Wherever we are, we are always, it seems, in the same place–a place of yearning. Yearning to rest, yearning to work; yearning to be someone better, yearning to do something great. Yearning to be relevant and yearning to be invisible, unburdened. Yearning to finally start, yearning to finish. Yearning to be free and yearning to love. Even in our moments of supreme happiness and contentment, there are flashes of how it could be better if…
Exhibit A: I was lying down on my yoga mat on the terrace, sunbathing as I do every morning now (vitamin D vs COVID-19, people), when I heard the determined singing of a bird. I scanned my mother’s plants, then the spots where my two-year-old niece Nami leaves biscuits for her bird friends; I finally found it perched on our metal sliding door–the little sparrow belting out like it was in a karaoke bar. I don’t know if it sensed a human watching but it stopped singing, glanced at me, and flew off. And I laughed at such snotty behavior. I thought, oh how nice it would be to be a sparrow just fluttering off to wherever, whenever. Think of all the air miles I’d save travelling if I were that bird. Then I thought, how long will a tiny bird like that have to fly to reach, say, Japan or Switzerland? That must be exhausting. So I decided, it’s better to be a big bird, an eagle. That wingspan should cut my travel time by at least half. And then I wondered, what else does an eagle do besides fly and arrive? That must be exhausting, too, and eventually, boring. Plus, birds don’t drink coffee when it rains or wear boots in autumn, two of my favorite things to do.
And so I’m back to being a human sprawled on a mat, staring at the sky, thinking weird thoughts before breakfast.

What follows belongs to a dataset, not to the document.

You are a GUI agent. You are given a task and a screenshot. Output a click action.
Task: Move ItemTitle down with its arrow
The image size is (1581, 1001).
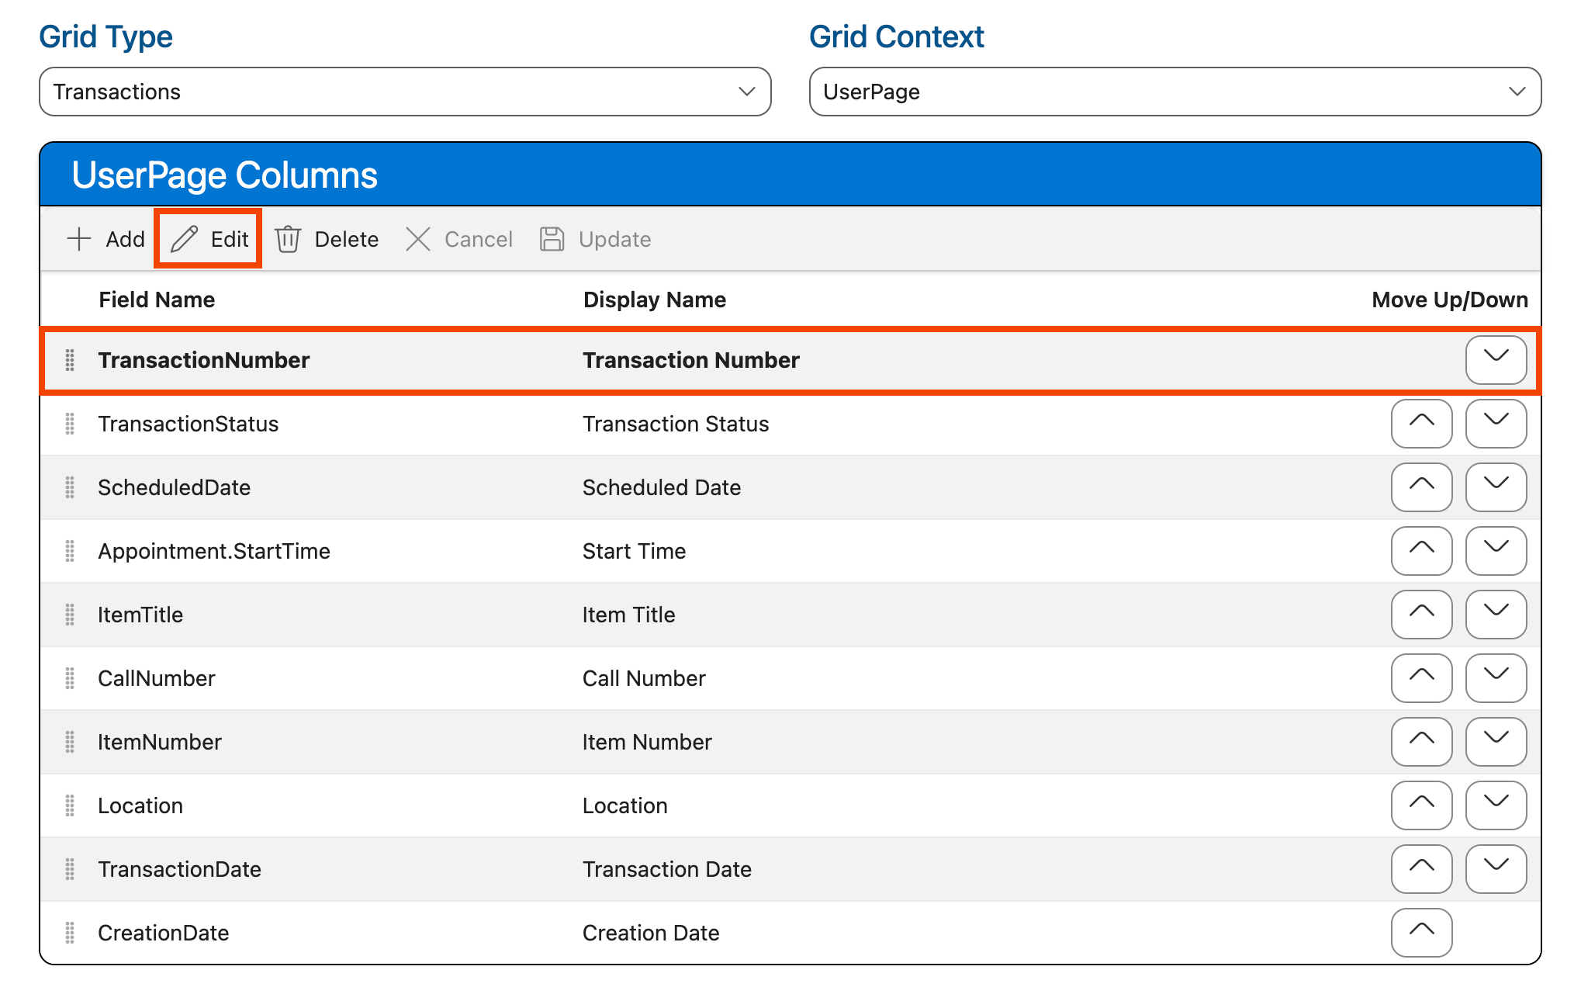pyautogui.click(x=1496, y=615)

I hear a Korean song blasting downstairs, Nami singing along with her garbled lyrics; sisters discussing plans for the day, which really isn’t much when you’re in the middle of a pandemic; parents (mother, mostly) badgering each other about eating food they should not eat. And I am here, wrapped in sunshine, relishing my alone time.
Do I yearn for more than I have right now, in this place? Bien sur. I mean, who doesn’t? There are days when you want more money–loads and loads of it–to give to every relative, friend and stranger in need, and to buy all those beach lots and farms and finally build that cottage. Some days, you want more time–for yourself, for your kids, for your hobbies; time to make memories or make reparations, time to do nothing and everything.
Do I yearn to be more “successful” by the standards we have all imposed on ourselves? Occasionally. There are moments when you think, I could have more, be more, do more. Or I could’ve been this and that, like him or her, if only I had or hadn’t… Maybe I would feel better if I were achieving and becoming. But then if I were someone else in some other place, who’s to say I wouldn’t yearn to be where I am now, sunbathing at 10 a.m., listening to birdsong, writing, collecting my thoughts, knowing that what I do with my day is up to me (there are deadlines, yes, but we can handle that).
Being confined in a space for so long, stuck with our deepest longings, we realize that wherever we find ourselves in life, we take that place of yearning with us. Recognizing this has given me some kind of permission to not be OK with where I am some days; it has also given me immense gratitude to not be where I might have been if life had dealt me worse cards. My biggest and constant yearning now is to not waste my time here, to not be so preoccupied with what could be that I miss what is. I want to live with the purpose God had in mind when He formed me and numbered my days. At the core of all our yearnings, I think, is the desire to be what we were meant to be. The question now is–what is that?